While four African countries are currently carrying out their own participatory diagnoses, four other countries have already finalised this first stage, rich in insights: Burkina Faso , Madagascar , Niger and Sénégal.
Inspiring initiatives... that raise many questions
Many informal or isolated initiatives were identified by the national teams during this diagnostic phase, which often go unnoticed by the management of education systems. For example:
- In Senegal the diagnosis revealed unofficial in-service training partnerships between teaching staff. Locally, some schools organise ‘pedagogical discussions’ in the form of ‘tea-debates’ during breaks or even at weekends at the home of a colleague to compensate for the lack of pooling of teaching practices. "Faced with the challenge of improving the quality of education, these initiatives are relatively innovative and demonstrate a form of resilience on the part of actors in the field in the face of the realities they encounter," explains Moussa Hamani Ounteni, an expert in planning and institutional analysis at IIEP-UNESCO Dakar.

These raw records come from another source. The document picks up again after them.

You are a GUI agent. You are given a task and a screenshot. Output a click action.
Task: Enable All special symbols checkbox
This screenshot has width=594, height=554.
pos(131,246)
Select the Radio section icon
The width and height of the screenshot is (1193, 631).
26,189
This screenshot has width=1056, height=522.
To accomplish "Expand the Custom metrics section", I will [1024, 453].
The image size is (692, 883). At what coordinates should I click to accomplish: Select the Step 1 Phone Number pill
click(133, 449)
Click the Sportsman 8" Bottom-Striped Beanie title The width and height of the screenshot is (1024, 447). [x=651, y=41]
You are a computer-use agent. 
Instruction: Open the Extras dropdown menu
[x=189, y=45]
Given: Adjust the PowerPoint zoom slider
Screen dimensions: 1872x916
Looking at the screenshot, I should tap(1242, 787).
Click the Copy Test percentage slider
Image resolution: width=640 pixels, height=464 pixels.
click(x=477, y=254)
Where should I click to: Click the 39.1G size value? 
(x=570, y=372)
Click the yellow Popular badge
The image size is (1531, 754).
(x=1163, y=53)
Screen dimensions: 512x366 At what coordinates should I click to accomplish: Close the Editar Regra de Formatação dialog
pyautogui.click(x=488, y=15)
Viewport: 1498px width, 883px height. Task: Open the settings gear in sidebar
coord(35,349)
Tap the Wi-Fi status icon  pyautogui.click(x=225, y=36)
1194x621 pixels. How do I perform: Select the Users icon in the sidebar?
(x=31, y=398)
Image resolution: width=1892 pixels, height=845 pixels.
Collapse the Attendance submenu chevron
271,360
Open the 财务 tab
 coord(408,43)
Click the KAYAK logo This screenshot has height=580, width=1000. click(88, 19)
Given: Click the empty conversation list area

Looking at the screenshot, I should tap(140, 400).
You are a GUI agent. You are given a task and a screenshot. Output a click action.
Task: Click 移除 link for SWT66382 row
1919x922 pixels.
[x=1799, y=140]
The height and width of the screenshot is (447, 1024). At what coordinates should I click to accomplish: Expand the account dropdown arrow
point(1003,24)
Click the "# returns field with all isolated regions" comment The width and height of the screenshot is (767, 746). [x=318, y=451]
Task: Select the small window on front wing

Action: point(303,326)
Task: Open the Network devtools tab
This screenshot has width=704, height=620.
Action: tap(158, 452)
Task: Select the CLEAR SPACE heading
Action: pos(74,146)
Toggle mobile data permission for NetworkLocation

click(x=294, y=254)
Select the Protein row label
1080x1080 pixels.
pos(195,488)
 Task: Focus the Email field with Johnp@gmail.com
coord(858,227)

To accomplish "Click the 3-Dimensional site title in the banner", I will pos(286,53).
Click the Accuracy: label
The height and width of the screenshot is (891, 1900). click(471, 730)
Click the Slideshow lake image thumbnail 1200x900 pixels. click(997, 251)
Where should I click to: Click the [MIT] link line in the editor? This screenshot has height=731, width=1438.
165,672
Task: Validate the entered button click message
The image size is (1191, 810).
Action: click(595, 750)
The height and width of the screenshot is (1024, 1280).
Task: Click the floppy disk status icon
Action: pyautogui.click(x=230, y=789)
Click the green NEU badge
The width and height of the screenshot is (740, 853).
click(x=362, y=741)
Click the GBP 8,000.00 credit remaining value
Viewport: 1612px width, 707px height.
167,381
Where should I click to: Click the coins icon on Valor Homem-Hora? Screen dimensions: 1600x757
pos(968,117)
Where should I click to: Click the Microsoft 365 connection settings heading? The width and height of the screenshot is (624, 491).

- In Burundi, the national team currently in charge of the diagnosis identified interesting initiatives by teachers to help pupils concentrate and memorise lessons learned in class. For example, after each teaching session one teacher systematically asks his pupils what they plan to say to their parents about what they learned at school today. To encourage autonomy in the classroom, other teachers encourage each pupil to keep a small personal notepad to write down the information he or she considers important to remember: rules, formulas, etc.
"What will you tell your parents when they ask you what you learned at school today?"
However, "officials tend to devalue this type of initiative when it is not officially prescribed by the authorities", observes Triphine Safari, Pedagogical Advisor at the Bureau d'études des curricula (BACPEF) in Burundi - and member of the country's national research team for the programme. While a few supervisors encourage these original practices (without capitalising on them), the others insist that they are not included in the teacher's guide - and may even verbally sanction these initiatives.
Valuing innovations: a common need in African education systems
At the classroom level and across the education system, great successes in education quality often come from small innovations. Yet these remarkable initiatives from the field need to receive the support and encouragement they deserve at different levels of the system. The question of how to support and steer innovations is therefore crucial.
The first national diagnoses carried out within the framework of the ‘quality management’ programme have highlighted five converging themes in various countries. Promoting innovations from the field is clearly one of them.